When we first approached the adaptation, one of the things that was in the front of our minds was to try to make an adaptation that utilized the best aspects of the comics medium. You don’t want to make something where the first thing people say is, “this could have not happened.” We wanted to make something that had the underlying themes of the book, and was the story, but also did something with the medium of comics that the prose novel couldn’t do. The initial script was a lot more meta; it was almost like you had to read the original story to get the whole thing, but then our editor Sheila Keenan, in her infinite wisdom, was like, “No — you don’t wanna create a book that makes people have to go out and get another book.” [laughs] In the rewriting process we came up with something that was a lot more streamlined, and is an homage to the original story but also reified aspects of the emotional content of the work in a way that comics can do.

The most recent guest on the Process Party podcast is Rich Tommaso.

—Reviews & Commentary. Books blogger Levi Stahl writes about his reading experiences with Marvel crossover events past and present.

Month to month, reading superhero comics as an adult can be frustrating.
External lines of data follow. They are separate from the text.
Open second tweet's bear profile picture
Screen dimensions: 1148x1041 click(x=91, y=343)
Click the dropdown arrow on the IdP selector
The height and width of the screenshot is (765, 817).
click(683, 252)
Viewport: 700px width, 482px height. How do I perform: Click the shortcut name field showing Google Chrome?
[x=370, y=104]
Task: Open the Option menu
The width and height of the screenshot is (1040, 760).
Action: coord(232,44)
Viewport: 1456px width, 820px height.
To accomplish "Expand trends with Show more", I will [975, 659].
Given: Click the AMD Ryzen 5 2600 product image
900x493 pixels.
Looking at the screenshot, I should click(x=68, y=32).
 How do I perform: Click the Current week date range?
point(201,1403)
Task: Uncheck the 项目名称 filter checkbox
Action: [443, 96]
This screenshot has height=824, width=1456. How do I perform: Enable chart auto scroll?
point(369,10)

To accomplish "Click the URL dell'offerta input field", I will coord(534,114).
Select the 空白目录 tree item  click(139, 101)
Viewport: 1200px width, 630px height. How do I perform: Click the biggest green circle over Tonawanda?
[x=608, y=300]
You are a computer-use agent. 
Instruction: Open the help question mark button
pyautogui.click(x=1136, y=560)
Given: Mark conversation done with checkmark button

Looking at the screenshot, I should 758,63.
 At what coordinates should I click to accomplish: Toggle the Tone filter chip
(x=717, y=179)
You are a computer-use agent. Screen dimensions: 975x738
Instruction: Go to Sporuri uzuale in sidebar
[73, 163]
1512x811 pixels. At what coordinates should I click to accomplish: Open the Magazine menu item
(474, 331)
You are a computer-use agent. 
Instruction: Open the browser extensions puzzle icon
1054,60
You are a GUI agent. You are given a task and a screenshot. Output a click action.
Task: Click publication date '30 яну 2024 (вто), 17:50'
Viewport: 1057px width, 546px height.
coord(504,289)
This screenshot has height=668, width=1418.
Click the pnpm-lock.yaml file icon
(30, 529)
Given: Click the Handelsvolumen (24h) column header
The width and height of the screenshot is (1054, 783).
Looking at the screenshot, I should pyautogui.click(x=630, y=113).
No other medium with which I'm involved is as clearly deformed by the needs of the marketplace (like in its endless crossovers, to take but one example). So often it fails to realize its potential, brought down by simplicity, pathology, or the low and narrow expectations of its fan base. But every once in a while you get a comic like these two, and you remember why you're drawn to this medium, the connection it makes between your long-gone childhood self and the adult you who knows better but still looks to stories of people and events that are larger than ourselves but nonetheless, time and again, resolve to the human.

At The Millions, Mary Capello writes about Margaret Wise Brown.

It was interesting at the outset to think about the vast mood influence the magic of one of Brown’s books had cast into the nighttime wells of millions of children over a period of several decades and still to this day. Then, to pause to consider how little any reader, be they parent or child, knew about the particular geometry of her life, to say nothing of the scores of books she wrote that haven’t yet enjoyed the same ascendency as Goodnight Moon including her Noisy Book series, or those she wrote under a handful of pseudonyms. Could it matter to our experience of the book to know that Brown didn’t live to see Goodnight Moon thrive, that she died young, at 42 in 1952, exiting life with the kind of boisterous exuberance she was known for: cause of death was a cancan-type kick of her leg into the air following a minor surgery. She died instantly of an embolism. In an equally strange twist of fate, in her will, Brown had named the child of a friend the right to all monies earned by her books should he survive her, but the boy, who never completed high school and who gained a reputation for destroying public property and beating people up, grew up to squander the millions.